Si l’on souffre, il faut demander de l’aide.
Mais comprendre permet d’arrêter de tout réduire à la volonté.
La volonté existe, bien sûr.
Mais elle ne fonctionne pas dans le vide.
Elle dépend du cerveau, du corps, de la fatigue, de l’environnement, des émotions, du stress, des neurotransmetteurs, des circuits d’attention, de motivation et de régulation.
Si le cerveau est saturé, si l’émotion est trop forte, si la tâche est trop floue, si le bruit est trop présent, si la peur du rejet est activée, alors l’effort demandé n’est pas le même.
Ce n’est pas une excuse.
C’est une explication.
Et parfois, une explication permet enfin de chercher les bonnes solutions.
Conclusion
Parler de neuroatypie, ce n’est pas forcément chercher une étiquette.
C’est parfois chercher des mots.
Des mots pour comprendre pourquoi certaines choses sont si difficiles alors qu’elles semblent simples pour les autres.
Des mots pour expliquer la fatigue mentale, les blocages, la surcharge, l’intensité émotionnelle, la difficulté à s’organiser, le besoin de précision ou le besoin de s’isoler.
Des mots pour arrêter de se juger en permanence.
Se reconnaître dans un article ou une vidéo ne suffit pas à poser un diagnostic.

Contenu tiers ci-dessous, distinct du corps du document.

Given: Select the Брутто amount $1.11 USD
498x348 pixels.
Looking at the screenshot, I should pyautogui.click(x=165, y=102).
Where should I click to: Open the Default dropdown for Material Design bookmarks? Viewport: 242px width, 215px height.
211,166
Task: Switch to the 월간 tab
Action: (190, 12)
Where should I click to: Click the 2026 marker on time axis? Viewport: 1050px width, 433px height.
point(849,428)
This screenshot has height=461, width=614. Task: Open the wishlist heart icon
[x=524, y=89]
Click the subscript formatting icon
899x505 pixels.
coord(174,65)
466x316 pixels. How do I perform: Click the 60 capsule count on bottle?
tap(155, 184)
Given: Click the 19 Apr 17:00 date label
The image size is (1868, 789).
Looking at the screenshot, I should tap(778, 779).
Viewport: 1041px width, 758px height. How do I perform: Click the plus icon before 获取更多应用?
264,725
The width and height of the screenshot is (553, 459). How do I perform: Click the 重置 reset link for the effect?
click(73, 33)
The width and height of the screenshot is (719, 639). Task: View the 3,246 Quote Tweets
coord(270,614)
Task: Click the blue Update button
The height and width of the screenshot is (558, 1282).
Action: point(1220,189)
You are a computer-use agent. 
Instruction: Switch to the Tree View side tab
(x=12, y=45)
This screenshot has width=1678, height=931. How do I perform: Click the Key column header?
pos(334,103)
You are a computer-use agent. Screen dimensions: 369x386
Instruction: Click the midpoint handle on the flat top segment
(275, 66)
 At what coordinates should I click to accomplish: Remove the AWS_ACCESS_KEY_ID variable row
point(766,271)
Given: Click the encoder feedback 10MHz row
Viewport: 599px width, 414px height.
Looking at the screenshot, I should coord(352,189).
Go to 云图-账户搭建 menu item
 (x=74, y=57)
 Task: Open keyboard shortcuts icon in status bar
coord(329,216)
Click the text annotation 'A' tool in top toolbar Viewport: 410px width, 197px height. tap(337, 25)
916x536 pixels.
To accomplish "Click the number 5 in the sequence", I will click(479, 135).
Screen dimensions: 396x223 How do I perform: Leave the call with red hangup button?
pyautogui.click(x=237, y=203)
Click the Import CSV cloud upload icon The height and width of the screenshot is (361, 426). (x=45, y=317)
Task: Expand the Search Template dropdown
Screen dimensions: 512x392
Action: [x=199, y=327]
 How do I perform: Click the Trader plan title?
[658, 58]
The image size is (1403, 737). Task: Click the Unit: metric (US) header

Si ces difficultés font souffrir ou empêchent de vivre normalement, il est important d’en parler à un professionnel formé.
Mais on peut déjà commencer par observer.
Dans quelles situations je décroche ?
Qu’est-ce qui me surcharge ?
Qu’est-ce qui me bloque ?
Qu’est-ce qui m’aide ?
Qu’est-ce qui me fatigue ?
Qu’est-ce qui me permet de récupérer ?
Parfois, la première étape n’est pas de savoir exactement quel nom mettre dessus.
La première étape, c’est de reconnaître que ce que l’on vit existe.
Et à partir de là, on peut commencer à se comprendre autrement.
Non pas comme quelqu’un de faible, de fainéant ou de simplement compliqué.
Mais peut-être comme quelqu’un dont le cerveau fonctionne autrement, avec des forces, des fragilités, des contradictions, des blocages, mais aussi une vraie envie de comprendre, d’avancer et de faire mieux.